Protein expression was induced by addition of 1 mM IPTG after reducing the growth temperature from 37 to 22°C. Three hours after induction, the cells were pelleted by centrifugation for 10 min at 6,000 x g, and the pellets were resuspended in 1 mL binding buffer (20 mM Tris/HCl, pH 8.0, 500 mM NaCl, 10 mM imidazole) by vortexing. The cells were disrupted using 12 pulses of sonication (50% power), and the cell debris was pelleted by centrifugation for 15 min at 14,000 x g. The cell supernatant was diluted in 4 mL binding buffer and loaded onto a 200 μL nickel-charged metal-chelating Sepharose column. The column was washed with 4 mL wash buffer (20 mM Tris/HCl, pH 8.0, 500 mM NaCl, 60 mM imidazole) and then 0.2 mL elution buffer (20 mM Tris/HCl, pH 8.0, 500 mM NaCl, 400 mM imidazole). The enzymes were eluted in 0.6 mL elution buffer and concentrated to 50–130 μL using Vivaspin disposable concentrators (ISC BioExpress). The enzymes were exchanged into SA buffer (25 mM Tris/HCl, pH 8.0, 100 mM NaCl, 5 mM MgCl2, 5 mM EDTA) for assays and storage using Zeba spin desalting columns (Thermo Scientific). The purity and molecular weight of the enzymes were then confirmed by MALDI-TOF mass spectrometry. For in vitro cleavage assays, 25 pmol of a pUC19 plasmid harboring the meganuclease recognition sequence was linearized using XmnI, then incubated with the indicated concentration of purified meganuclease for 1 h at 37°C in 10 mM Tris, pH 8.0, 50 mM NaCl, 10 mM MgCl2. Reactions were stopped by addition of 0.5% SDS, 25 mM EDTA and 10 μL Proteinase K (New England BioLabs). After additional 1 h incubation at 37°C, plasmid digestions were separated by gel electrophoresis, and the cut and uncut DNA bands were quantified using the ImageJ software (

Induction of expression of PB1 and PB1+ in plants

Transgenic T1 plants were selected in MS media supplemented with the appropriate selection agents as described above, and expression of the PB1 and PB1+ endonucleases was induced by heat-shock when plants were three weeks old. Heat-shock treatment consisted in submerging Parafilm-sealed plates containing plants in a water bath at 40°C for two hours, according to [50]. For genomic DNA extraction and subsequent PCR analysis, one leaf was removed prior to the heat-shock treatment and quickly frozen in liquid N2 (– heat-shock sample), and another leaf was removed after plants were allowed to recover from the heat-shock treatment for 24 hours (+ heat-shock sample).
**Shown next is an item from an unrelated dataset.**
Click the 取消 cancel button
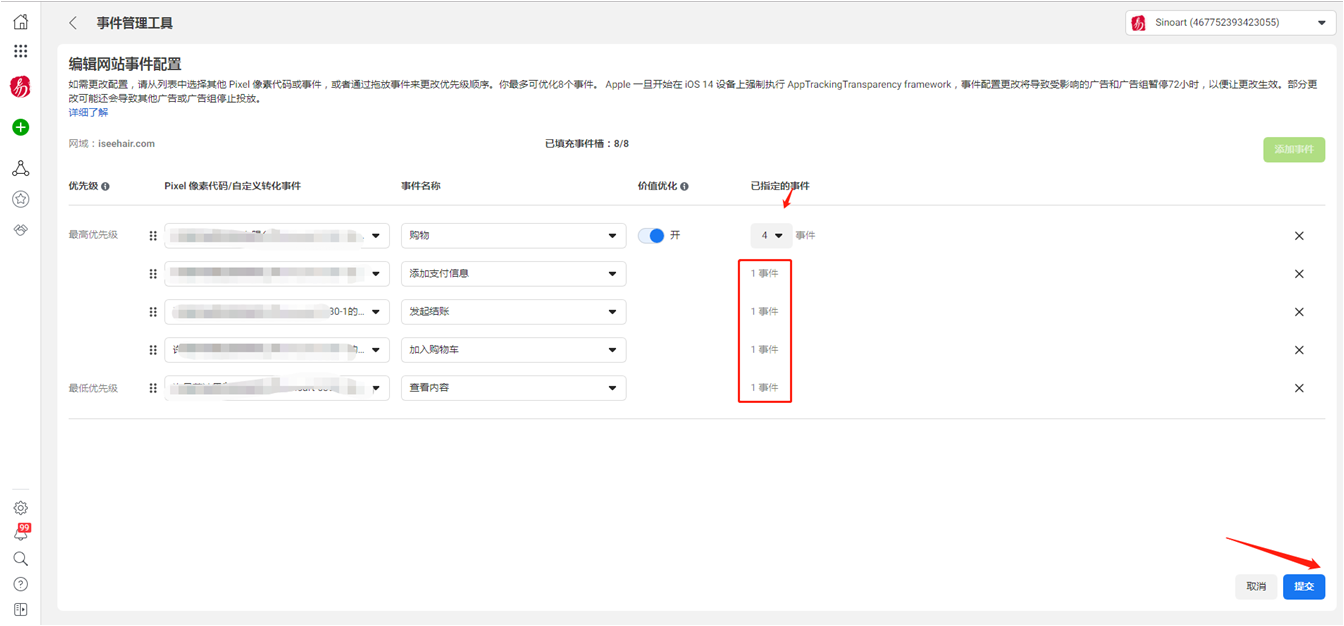1344x626 pixels. click(x=1256, y=587)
PCR and Sequence analysis of recombination events

Genomic DNA was isolated from Arabidopsis leaves using the Extract-N-Amp kit (Sigma-Aldrich) according to the manufacturer’s instructions. The region of DNA encompassing the PB1 recognition sites was PCR amplified using the primers: 5-GCTCTAGCCAATACGAAACC-3 and 5-CTCTAGAGAAATGTTCTGGCACCTG-3. For the initial set of experiments screening for the loss of a PstI restriction site situated between the PB1 recognition sites, the PCR amplified fragments were digested overnight at 37°C with 20 U PstI (New England BioLabs) in 1x NEB3 buffer. The digested products were resolved on a 2% agarose gel and visualized with ethidium bromide on a UV light source. For the BAR expression cassette removal experiment, the same region of the T-DNA was PCR amplified but the PCR products were directly resolved on a 1.5% agarose gel. PCR fragments corresponding to the loss of the BAR expression cassette (~300 bp) were excised from the gel and purified using QIAquick gel extraction kit (Qiagen). The purified PCR fragments were blunt-end cloned into the SmaI site of pUC19 vector. Colonies containing inserts in the vector were identified by blue-white screening. Plasmid DNA was isolated using Qiagen DNA mini-prep kits and sequenced using the M13R primer (5-CAGGAAACAGCTATGACC-3).